### Extrait de texte
▬▬▬▬▬▬▬▬▬▬

Ils pleurent, s'enlacent, éclatent nerveusement de rire et applaudissent à tout rompre. Avant de fondre encore en larmes, dont le flot ne s'est jamais tari depuis 1989. Vingt-sept ans de deuil, de lutte pour obtenir justice et finalement, mardi, ce verdict unanime. Qui officialise un catalogue impressionnant de négligences et les multiples tentatives des autorités pour étouffer la vérité. Il y a eu un 15 avril 1989. Il y aura désormais un 26 avril 2016. Ce mardi, justice a été rendue aux 96 supporteurs du Liverpool FC, morts il y a vingt-sept ans, écrasés et étouffés dans le stade de Hillsborough à Sheffield . «Je pense que nous avons marqué l'histoire aujourd'hui», a déclaré, en larmes, Margaret Aspinall, dont le fils de 18 ans, James, est mort ce jour-là.
Hymne. James et les autres étaient venus en chantant, heureux et si fiers de venir soutenir leur équipe fétiche pour une demi-finale de Coupe d'Angleterre face à Nottingham Forest. Ce devait être un jour de fête. Ce fut une tragédie. Les 54 000 billets disponibles avaient été vendus, 24 000 aux fans de Liverpool et 29 000 à ceux de Nottingham. 10 100 billets étaient pour les terraces, ces emplacements au pied des tribunes où les spectateurs se tenaient debout. Elles ont été interdites depuis. Ces quelque 10 000 supporters accédaient au stade par sept petits tourniquets. Dans les heures qui précèdent le match, le passage se fait au compte-gouttes. A 14 heures, à une heure du coup d'envoi, plus de 8 000 supporteurs attendent encore de passer. A 14 h 45, il en reste encore 4 000 dehors. La police décide de ne pas retarder le coup d'envoi, sifflé à 14 h 59. Elle arrête le match à 15 h 06. La pression du public fait alors tomber les barrières qui séparent les terraces, écrasant des supporteurs, en projetant d'autres vers l'avant. La police tarde à déclarer un «incident majeur», retardant ainsi l'arrivée des secours. Quatre-vingt-seize personnes meurent (la dernière en 1993, après quatre ans de coma), la plupart étouffés. La plus jeune victime a 10 ans, la plus âgée 67. Mardi, en haut des marches à la sortie du tribunal de Warrington (nord-ouest de l'Angleterre), ce sont leurs frères, sœurs, cousins, enfants et parents qui ont formé une grappe humaine avant d'entonner You'll Never Walk Alone (Tu ne marcheras jamais seul), l'hymne du Liverpool FC.

▬▬▬▬▬▬▬▬▬▬

### Consigne donnée
Reprenez l'article ci-dessus sur le drame de Hillsborough et poursuivez-le à partir de sa dernière phrase.

▬▬▬▬▬▬▬▬▬▬

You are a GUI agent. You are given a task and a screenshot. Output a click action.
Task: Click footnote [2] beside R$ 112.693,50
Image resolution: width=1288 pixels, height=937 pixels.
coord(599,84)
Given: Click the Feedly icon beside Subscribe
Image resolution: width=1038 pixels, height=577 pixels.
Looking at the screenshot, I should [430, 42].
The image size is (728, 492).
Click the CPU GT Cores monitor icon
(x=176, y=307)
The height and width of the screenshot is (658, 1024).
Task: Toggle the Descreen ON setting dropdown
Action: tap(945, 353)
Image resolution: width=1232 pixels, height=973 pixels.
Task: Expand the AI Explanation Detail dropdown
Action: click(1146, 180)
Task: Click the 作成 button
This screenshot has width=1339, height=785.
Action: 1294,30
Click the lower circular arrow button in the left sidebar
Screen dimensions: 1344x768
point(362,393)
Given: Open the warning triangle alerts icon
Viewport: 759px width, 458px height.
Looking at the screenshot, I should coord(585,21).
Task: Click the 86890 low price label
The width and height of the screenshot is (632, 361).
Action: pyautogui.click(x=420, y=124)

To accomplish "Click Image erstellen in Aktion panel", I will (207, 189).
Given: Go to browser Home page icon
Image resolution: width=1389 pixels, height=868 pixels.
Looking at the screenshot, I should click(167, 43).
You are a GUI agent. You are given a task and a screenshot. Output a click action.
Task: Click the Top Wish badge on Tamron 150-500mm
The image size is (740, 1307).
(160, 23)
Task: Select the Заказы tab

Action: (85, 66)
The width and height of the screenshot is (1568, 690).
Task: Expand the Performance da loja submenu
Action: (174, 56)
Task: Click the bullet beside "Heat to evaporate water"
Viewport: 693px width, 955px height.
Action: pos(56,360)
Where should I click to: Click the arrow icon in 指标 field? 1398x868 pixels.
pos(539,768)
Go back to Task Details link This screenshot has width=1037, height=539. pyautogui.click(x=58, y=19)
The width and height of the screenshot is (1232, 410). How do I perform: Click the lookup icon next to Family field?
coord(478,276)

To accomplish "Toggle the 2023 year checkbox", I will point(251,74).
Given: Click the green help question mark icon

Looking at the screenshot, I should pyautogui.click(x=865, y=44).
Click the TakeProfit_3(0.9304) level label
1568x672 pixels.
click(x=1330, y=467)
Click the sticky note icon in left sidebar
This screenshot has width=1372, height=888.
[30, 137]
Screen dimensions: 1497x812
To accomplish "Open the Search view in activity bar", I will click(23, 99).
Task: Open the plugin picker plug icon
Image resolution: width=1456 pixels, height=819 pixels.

▬▬▬▬▬▬▬▬▬▬

### Résultat obtenu
Depuis ce 15 avril 1989 et, quelques mois plus tard, un premier verdict de «mort accidentelle» invraisemblable pour les proches, ils se sont battus ensemble pour que justice soit faite. «We did it !» (On l'a fait !), s'est écrié, bouleversé, Trevor Hicks, dont les deux filles adolescentes, Sarah et Vicky, sont mortes dans la tragédie. Après deux ans d'audition où tous les aspects du drame ont été abordés, le jury de neuf personnes a rendu un verdict sans équivoque. Les 96 victimes ne «sont pas mortes de mort accidentelle» mais à la suite d'un «unlawful killing». Ce terme légal anglais signifie qu'une main extérieure a provoqué la mort d'une personne. Cette main extérieure s'avère être celle de la police du Yorkshire, lourdement mise en cause pour son absence de préparation, de réaction et sa négligence. Le commandant en charge de la sécurité pour le match a été accusé d'être «responsable d'homicides en raison d'énormes négligences». Outre la police, les services de secours, notamment les ambulances, ont été également accusés de négligence.
Opprobre. En revanche, et c'est un autre moment extraordinaire des conclusions de cette enquête, les supporteurs de Liverpool, longtemps mis au ban après le drame du Heysel, en 1985, ont été exonérés de toute responsabilité dans la tragédie. A l'horreur de perdre leurs proches, les familles des victimes, le club de Liverpool et ses fans ont subi, pendant des années, l'opprobre, accusés d'avoir, par leur attitude agressive et alcoolisée, contribué au drame. La police a notamment falsifié ou transformé une série de témoignages, pour faire peser la responsabilité sur les spectateurs. En 2009, une révision des circonstances de la tragédie avait été ordonnée. Un premier rapport accablant, en 2012, avait entraîné l'ouverture de l'enquête dont les conclusions ont été communiquées ce mardi. David Cameron a salué «le courage extraordinaire» des proches des victimes «dans leur quête pour la vérité». La police, qui a continué jusqu'aux délibérations à tenter de blâmer les supporteurs, a présenté ses «plus profondes excuses». «Honte n'est pas un mot assez fort pour qualifier ce qui s'est passé pendant si longtemps», a dit Trevor Hicks, le père de Sarah et Vicky.